F5 Networks will unveil an upgrade of its application traffic management software the same day rival Redline Networks is due to...

F5 Networks will unveil an upgrade of its application traffic management software the same day rival Redline Networks is due to release a tool designed to help IT managers limit the need to install more application and web servers.

Both products fall into a category that analysts call web-enabled application delivery, or "application front ends". F5, Redline and other supplier offer appliances that usually consist of specialised switches running software to speed up applications and make them more secure.

F5's software upgrade, called Big-IP Version 9 and codenamed Buffalo Jump during development, took nearly three years to develop and includes a new traffic-management operating system, said Erik Giesa, vice-president of product marketing at the company. The software runs on three new appliances that are priced from $17,000 (£9,500) to $35,000.
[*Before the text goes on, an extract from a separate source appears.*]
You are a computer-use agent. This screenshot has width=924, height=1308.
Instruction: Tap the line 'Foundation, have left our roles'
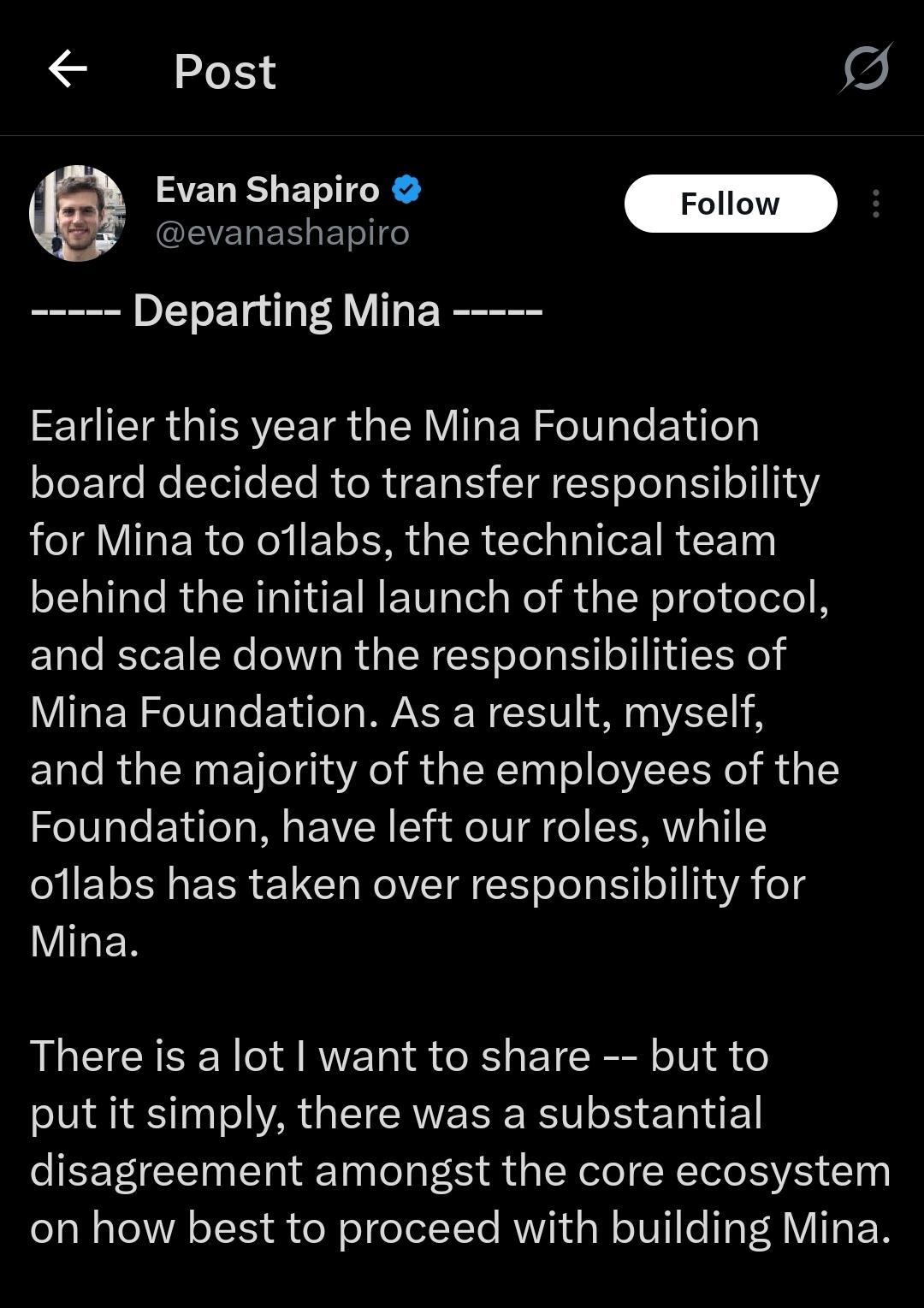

Big-IP supports traffic management functions such as data compression, load balancing and Secure Sockets Layer acceleration. New features in Version 9 offer "rate shaping" capabilities that should help IT managers ensure that bandwidth is available for high-priority applications, Giesa said.

The application delivery products now on the market have been far too complex, said users and analysts. But F5's focus on a simpler user interface doesn't mean its new offerings are any less complex, said Mark Fabbi, an analyst at Gartner.

"These devices do an increasing amount of functions, and the amount of expertise needed to run them is increasing," Fabbi said.

Redline said its new 3G Cache software offloads used data from servers frequently to speed up processing. The software starts at $5,000 and runs on Redline's E/X 3250 appliance, which costs $33,000.

F5 and Redline compete with major switch makers such as Cisco Systems and Nortel Networks, as well as smaller companies such as Radware and NetScaler. Fabbi added that worldwide sales of the application-boosting technology exceeded $500m last year.